### Texte à examiner ###

Dans l’espoir de lever les sanctions internationales prises en son encontre et en vue de montrer qu’il ne dirige plus les unités opérationnelles répressives, Kabila a nommé Ilunga Luyoyo comme Commandant de l’Unité de protection des Institutions et de Hautes personnalités. Mais en décembre 2019, Ilunga Luyoyo a été suspendu de ses fonctions pour avoir agressé et blessé un avocat à Lubumbashi. Toutefois, aucune action judiciaire interne n’a été intentée contre lui dans le cadre des actes de graves violations des droits humains et de répressions disproportionnées commis par les troupes placées sous sa responsabilité hiérarchique et opérationnelle directe. En outre, Luyoyo continue d’exercer une fonction hautement politisée de président de la Fédération congolaise de boxe.

### Les données ###

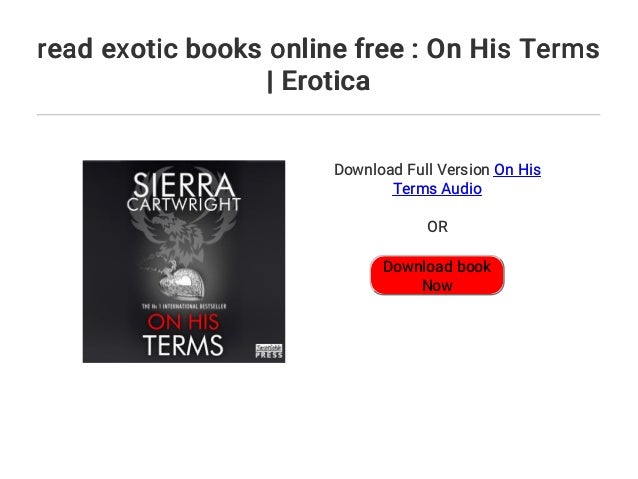Click the Terms Audio link line
This screenshot has width=638, height=479.
[437, 189]
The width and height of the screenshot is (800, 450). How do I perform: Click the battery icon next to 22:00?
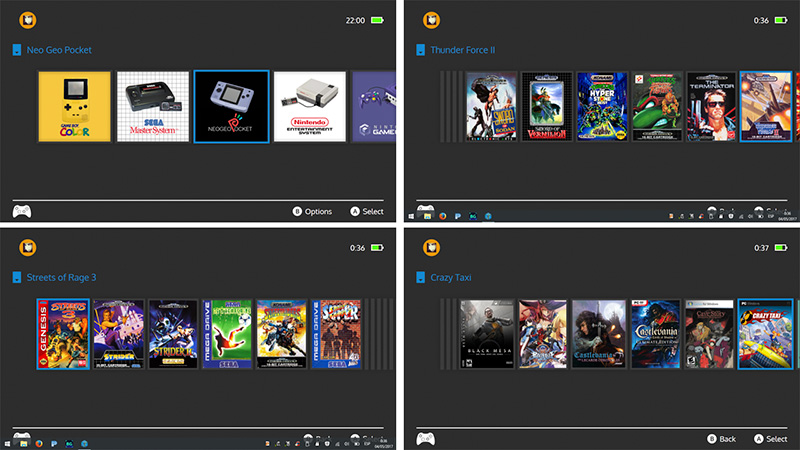click(x=377, y=20)
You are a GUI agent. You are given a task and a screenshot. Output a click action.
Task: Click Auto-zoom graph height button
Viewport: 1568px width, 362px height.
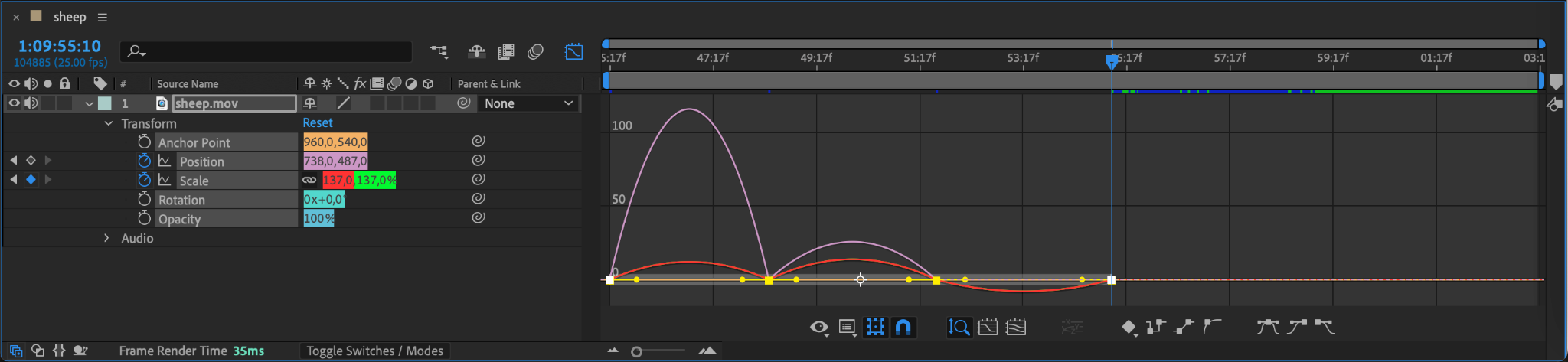point(959,328)
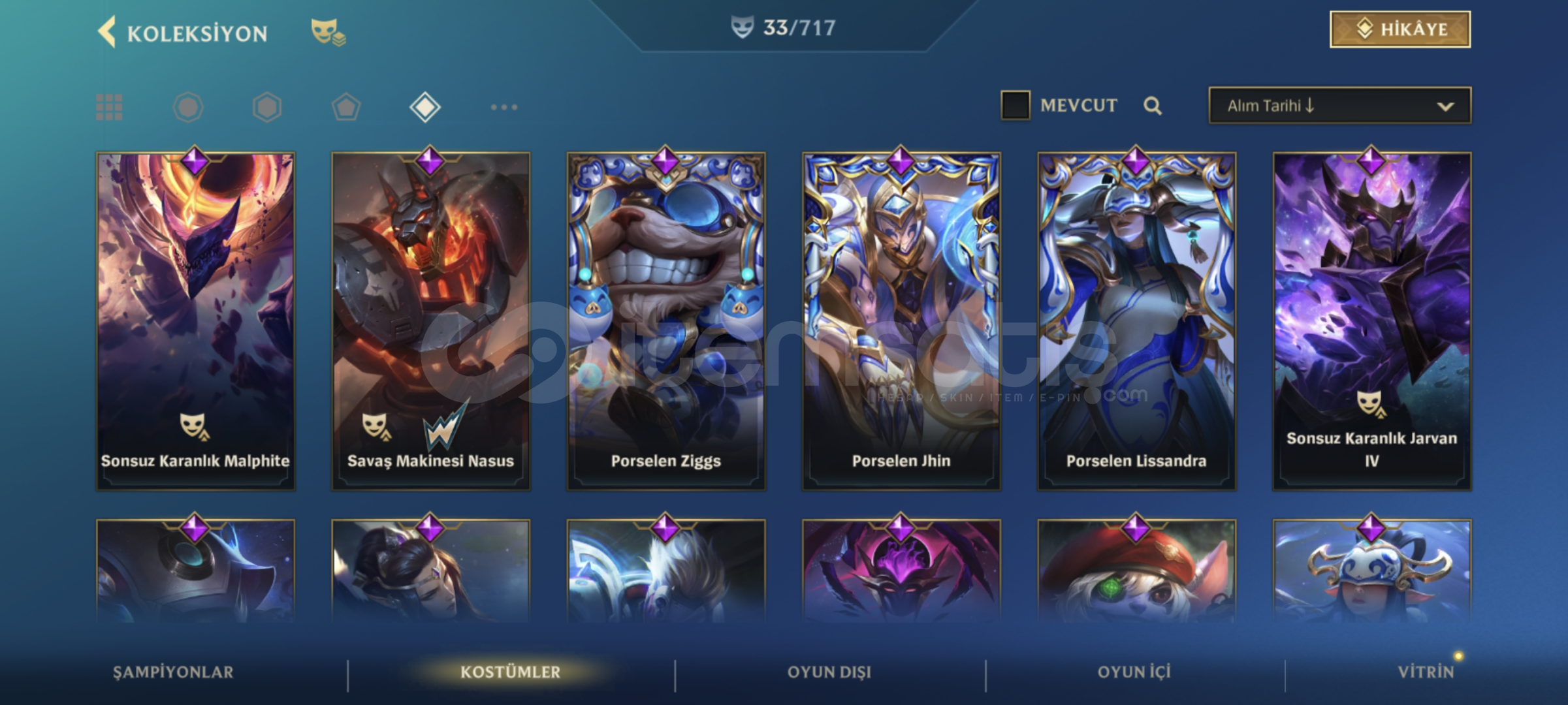This screenshot has height=705, width=1568.
Task: Choose the pentagon rarity filter icon
Action: [346, 107]
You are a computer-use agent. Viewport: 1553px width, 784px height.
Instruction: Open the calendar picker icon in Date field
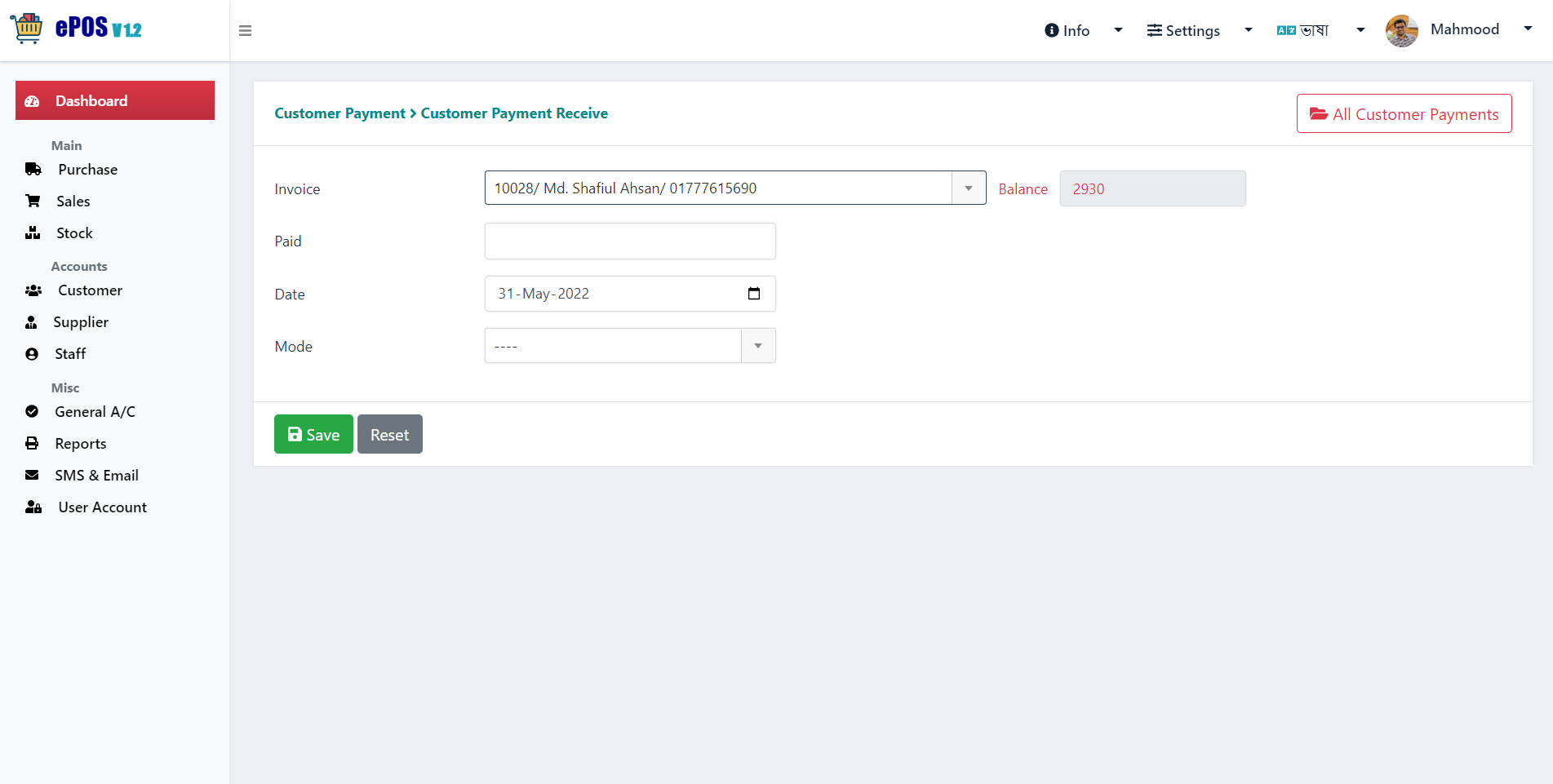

###

Liste des activités:
1. D'après le texte à examiner, pourquoi Ilunga Luyoyo a-t-il été suspendu de ses fonctions en décembre 2019 ?
2. Relevez, dans le texte à examiner, le mot ou la locution qui ouvre chaque phrase à partir de la deuxième.
Les lignes forment un matériau à part, indépendant du texte.

Corrigé:
1. Pour avoir agressé et blessé un avocat à Lubumbashi.

2. Mais ; Toutefois ; En outre